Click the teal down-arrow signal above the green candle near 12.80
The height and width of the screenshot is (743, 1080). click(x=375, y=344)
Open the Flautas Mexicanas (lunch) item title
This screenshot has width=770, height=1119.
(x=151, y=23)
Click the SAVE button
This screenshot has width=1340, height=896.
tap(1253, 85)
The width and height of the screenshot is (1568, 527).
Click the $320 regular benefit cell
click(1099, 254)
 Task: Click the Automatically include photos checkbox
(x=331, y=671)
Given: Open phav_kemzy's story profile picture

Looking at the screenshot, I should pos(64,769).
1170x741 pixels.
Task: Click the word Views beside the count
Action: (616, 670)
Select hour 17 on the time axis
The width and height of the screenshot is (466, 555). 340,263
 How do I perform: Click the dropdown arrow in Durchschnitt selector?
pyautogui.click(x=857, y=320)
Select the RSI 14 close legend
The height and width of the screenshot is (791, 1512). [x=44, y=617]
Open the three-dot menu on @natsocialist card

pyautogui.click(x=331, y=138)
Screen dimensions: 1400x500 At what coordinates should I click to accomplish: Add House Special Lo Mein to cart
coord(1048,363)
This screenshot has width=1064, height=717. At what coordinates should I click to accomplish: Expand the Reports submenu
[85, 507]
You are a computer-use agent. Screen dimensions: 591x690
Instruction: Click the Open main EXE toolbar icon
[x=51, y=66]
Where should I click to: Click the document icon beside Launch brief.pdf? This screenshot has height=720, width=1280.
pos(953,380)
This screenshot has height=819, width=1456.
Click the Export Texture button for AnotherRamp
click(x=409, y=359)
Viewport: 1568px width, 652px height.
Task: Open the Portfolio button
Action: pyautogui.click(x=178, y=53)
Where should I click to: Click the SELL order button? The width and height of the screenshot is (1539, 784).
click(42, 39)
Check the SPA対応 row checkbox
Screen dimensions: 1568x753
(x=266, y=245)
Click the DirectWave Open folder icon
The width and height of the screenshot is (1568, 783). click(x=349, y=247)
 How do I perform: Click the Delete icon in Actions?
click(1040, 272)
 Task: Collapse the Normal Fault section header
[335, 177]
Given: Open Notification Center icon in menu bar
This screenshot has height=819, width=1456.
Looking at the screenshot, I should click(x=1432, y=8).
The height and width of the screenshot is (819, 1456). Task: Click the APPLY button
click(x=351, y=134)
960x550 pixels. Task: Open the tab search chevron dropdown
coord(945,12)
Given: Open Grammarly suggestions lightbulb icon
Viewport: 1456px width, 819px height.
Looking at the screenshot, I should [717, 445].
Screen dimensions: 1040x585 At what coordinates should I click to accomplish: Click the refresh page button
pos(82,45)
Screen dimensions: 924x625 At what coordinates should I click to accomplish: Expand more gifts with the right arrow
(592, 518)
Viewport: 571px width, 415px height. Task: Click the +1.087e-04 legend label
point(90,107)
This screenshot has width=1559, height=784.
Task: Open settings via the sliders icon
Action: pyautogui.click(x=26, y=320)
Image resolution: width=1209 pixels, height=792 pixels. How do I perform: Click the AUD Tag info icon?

*What you will do:*
Copy out the material above word for word, from the line containing "960x550 pixels. Task: Open" through the last line of the material.

*Exercise solution:*
960x550 pixels. Task: Open the tab search chevron dropdown
coord(945,12)
Given: Open Grammarly suggestions lightbulb icon
Viewport: 1456px width, 819px height.
Looking at the screenshot, I should [717, 445].
Screen dimensions: 1040x585 At what coordinates should I click to accomplish: Click the refresh page button
pos(82,45)
Screen dimensions: 924x625 At what coordinates should I click to accomplish: Expand more gifts with the right arrow
(592, 518)
Viewport: 571px width, 415px height. Task: Click the +1.087e-04 legend label
point(90,107)
This screenshot has width=1559, height=784.
Task: Open settings via the sliders icon
Action: pyautogui.click(x=26, y=320)
Image resolution: width=1209 pixels, height=792 pixels. How do I perform: Click the AUD Tag info icon?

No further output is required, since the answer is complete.